++++ Data shown ++++

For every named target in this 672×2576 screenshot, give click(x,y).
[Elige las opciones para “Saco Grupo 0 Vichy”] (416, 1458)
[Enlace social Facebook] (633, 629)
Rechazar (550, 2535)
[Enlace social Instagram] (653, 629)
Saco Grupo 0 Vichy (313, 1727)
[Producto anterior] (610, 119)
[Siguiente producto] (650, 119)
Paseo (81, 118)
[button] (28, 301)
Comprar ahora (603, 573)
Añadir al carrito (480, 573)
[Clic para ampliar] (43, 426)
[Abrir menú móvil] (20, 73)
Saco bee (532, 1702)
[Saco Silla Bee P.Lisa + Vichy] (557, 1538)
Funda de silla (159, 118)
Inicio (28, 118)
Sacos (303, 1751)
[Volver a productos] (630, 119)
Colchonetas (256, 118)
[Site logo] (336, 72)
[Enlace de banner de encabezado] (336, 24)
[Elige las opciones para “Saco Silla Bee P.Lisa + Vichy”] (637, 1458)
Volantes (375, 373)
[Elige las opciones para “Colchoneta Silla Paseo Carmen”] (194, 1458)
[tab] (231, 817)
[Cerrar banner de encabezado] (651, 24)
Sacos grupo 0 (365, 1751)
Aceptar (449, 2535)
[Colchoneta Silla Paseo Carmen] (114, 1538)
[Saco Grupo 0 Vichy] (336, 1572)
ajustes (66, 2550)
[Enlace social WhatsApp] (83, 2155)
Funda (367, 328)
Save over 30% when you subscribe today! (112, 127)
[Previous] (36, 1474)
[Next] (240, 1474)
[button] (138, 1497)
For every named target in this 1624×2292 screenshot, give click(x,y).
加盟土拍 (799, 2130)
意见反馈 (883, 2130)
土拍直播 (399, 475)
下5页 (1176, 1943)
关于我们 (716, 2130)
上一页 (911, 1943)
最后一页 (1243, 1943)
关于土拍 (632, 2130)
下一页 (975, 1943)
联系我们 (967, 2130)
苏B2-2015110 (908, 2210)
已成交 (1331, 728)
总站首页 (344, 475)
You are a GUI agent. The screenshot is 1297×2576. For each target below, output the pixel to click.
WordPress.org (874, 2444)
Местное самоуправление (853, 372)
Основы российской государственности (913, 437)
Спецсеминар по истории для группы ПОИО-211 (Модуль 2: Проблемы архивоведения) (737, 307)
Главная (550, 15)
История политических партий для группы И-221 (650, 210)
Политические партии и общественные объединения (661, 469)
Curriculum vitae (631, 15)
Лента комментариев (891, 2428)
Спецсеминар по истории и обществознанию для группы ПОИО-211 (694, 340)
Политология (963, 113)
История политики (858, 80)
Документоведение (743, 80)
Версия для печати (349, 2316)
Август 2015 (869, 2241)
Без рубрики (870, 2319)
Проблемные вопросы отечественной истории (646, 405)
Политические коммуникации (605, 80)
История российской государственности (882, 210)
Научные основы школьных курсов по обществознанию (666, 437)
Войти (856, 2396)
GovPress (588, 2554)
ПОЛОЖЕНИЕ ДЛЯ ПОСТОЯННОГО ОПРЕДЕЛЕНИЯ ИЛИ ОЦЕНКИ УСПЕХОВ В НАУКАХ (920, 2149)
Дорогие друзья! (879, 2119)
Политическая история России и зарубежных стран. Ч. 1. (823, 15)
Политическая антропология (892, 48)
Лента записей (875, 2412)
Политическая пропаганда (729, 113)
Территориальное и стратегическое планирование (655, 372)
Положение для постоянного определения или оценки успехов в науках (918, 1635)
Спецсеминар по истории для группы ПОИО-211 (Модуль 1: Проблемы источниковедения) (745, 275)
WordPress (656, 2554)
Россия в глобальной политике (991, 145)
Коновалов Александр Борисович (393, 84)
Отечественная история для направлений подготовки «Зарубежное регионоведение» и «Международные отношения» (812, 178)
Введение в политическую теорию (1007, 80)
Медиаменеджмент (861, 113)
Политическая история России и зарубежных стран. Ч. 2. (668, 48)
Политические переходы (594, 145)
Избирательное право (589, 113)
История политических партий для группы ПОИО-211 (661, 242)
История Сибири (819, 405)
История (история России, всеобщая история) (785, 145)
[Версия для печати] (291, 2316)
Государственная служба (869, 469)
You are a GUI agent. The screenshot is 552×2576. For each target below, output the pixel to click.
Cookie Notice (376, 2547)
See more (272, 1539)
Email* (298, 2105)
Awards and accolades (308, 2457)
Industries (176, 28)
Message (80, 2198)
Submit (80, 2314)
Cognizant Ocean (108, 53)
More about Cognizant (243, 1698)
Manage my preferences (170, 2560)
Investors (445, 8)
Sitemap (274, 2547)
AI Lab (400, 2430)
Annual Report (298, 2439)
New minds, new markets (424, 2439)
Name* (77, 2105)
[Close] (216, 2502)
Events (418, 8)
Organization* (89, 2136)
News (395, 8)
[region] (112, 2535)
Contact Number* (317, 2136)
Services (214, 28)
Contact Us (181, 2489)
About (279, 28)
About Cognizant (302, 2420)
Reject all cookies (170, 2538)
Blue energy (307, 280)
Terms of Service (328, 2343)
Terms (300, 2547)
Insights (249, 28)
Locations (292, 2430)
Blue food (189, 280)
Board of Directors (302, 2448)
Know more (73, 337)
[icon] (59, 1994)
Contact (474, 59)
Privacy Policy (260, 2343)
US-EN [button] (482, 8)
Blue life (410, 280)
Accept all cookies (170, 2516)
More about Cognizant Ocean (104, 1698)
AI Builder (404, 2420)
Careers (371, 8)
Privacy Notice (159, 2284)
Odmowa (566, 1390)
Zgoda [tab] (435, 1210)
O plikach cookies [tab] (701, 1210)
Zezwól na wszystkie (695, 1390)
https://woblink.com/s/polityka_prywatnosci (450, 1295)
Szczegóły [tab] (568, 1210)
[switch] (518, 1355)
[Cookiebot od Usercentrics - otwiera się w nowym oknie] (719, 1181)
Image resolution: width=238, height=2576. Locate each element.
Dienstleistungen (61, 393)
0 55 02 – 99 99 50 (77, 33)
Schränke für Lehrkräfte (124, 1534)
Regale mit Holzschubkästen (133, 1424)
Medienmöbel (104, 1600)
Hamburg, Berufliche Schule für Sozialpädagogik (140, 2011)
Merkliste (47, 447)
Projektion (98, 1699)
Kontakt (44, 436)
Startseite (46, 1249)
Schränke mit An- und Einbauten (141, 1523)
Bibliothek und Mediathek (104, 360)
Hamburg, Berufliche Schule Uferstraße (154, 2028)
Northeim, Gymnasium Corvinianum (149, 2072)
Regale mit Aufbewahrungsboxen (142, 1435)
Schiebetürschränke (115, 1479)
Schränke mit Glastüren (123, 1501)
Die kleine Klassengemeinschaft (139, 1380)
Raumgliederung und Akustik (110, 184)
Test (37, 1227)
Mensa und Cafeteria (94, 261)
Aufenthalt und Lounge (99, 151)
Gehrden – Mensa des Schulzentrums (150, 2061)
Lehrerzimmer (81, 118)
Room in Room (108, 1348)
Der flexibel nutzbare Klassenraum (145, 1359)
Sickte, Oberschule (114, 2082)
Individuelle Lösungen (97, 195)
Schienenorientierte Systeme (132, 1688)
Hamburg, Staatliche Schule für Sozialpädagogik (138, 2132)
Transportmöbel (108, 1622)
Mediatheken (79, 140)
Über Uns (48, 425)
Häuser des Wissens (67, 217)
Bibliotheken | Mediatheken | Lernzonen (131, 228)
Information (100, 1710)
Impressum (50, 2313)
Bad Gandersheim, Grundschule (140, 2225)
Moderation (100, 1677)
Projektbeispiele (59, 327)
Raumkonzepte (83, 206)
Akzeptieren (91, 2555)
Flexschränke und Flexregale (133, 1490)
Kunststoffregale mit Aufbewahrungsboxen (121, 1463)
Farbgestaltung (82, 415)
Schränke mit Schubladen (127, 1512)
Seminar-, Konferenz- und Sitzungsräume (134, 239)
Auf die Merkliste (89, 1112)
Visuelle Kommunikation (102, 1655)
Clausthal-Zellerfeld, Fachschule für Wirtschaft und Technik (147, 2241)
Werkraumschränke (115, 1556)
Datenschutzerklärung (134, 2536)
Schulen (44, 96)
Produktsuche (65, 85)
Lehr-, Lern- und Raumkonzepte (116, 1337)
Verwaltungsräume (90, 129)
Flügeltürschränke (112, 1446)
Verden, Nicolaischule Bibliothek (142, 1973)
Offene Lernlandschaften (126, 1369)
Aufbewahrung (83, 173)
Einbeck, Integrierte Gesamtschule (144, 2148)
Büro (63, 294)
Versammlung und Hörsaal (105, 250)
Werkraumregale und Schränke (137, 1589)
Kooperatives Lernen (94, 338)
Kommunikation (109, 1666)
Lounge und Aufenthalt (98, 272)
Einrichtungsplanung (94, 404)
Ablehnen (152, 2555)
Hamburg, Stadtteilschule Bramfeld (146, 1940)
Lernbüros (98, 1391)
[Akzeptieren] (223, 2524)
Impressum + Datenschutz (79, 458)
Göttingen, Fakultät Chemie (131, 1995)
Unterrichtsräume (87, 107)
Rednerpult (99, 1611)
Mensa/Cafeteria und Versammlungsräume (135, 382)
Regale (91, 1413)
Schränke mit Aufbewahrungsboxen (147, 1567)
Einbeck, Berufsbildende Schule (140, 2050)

++++

[Required action] Beginning with the first line of the listing above, print each line exactly until you have printed the line that contains "关于土拍 (632, 2130)".

[Solution to the problem]
For every named target in this 672×2576 screenshot, give click(x,y).
[Elige las opciones para “Saco Grupo 0 Vichy”] (416, 1458)
[Enlace social Facebook] (633, 629)
Rechazar (550, 2535)
[Enlace social Instagram] (653, 629)
Saco Grupo 0 Vichy (313, 1727)
[Producto anterior] (610, 119)
[Siguiente producto] (650, 119)
Paseo (81, 118)
[button] (28, 301)
Comprar ahora (603, 573)
Añadir al carrito (480, 573)
[Clic para ampliar] (43, 426)
[Abrir menú móvil] (20, 73)
Saco bee (532, 1702)
[Saco Silla Bee P.Lisa + Vichy] (557, 1538)
Funda de silla (159, 118)
Inicio (28, 118)
Sacos (303, 1751)
[Volver a productos] (630, 119)
Colchonetas (256, 118)
[Site logo] (336, 72)
[Enlace de banner de encabezado] (336, 24)
[Elige las opciones para “Saco Silla Bee P.Lisa + Vichy”] (637, 1458)
Volantes (375, 373)
[Elige las opciones para “Colchoneta Silla Paseo Carmen”] (194, 1458)
[tab] (231, 817)
[Cerrar banner de encabezado] (651, 24)
Sacos grupo 0 (365, 1751)
Aceptar (449, 2535)
[Colchoneta Silla Paseo Carmen] (114, 1538)
[Saco Grupo 0 Vichy] (336, 1572)
ajustes (66, 2550)
[Enlace social WhatsApp] (83, 2155)
Funda (367, 328)
Save over 30% when you subscribe today! (112, 127)
[Previous] (36, 1474)
[Next] (240, 1474)
[button] (138, 1497)
For every named target in this 1624×2292 screenshot, give click(x,y).
加盟土拍 (799, 2130)
意见反馈 (883, 2130)
土拍直播 (399, 475)
下5页 (1176, 1943)
关于我们 (716, 2130)
上一页 (911, 1943)
最后一页 (1243, 1943)
关于土拍 (632, 2130)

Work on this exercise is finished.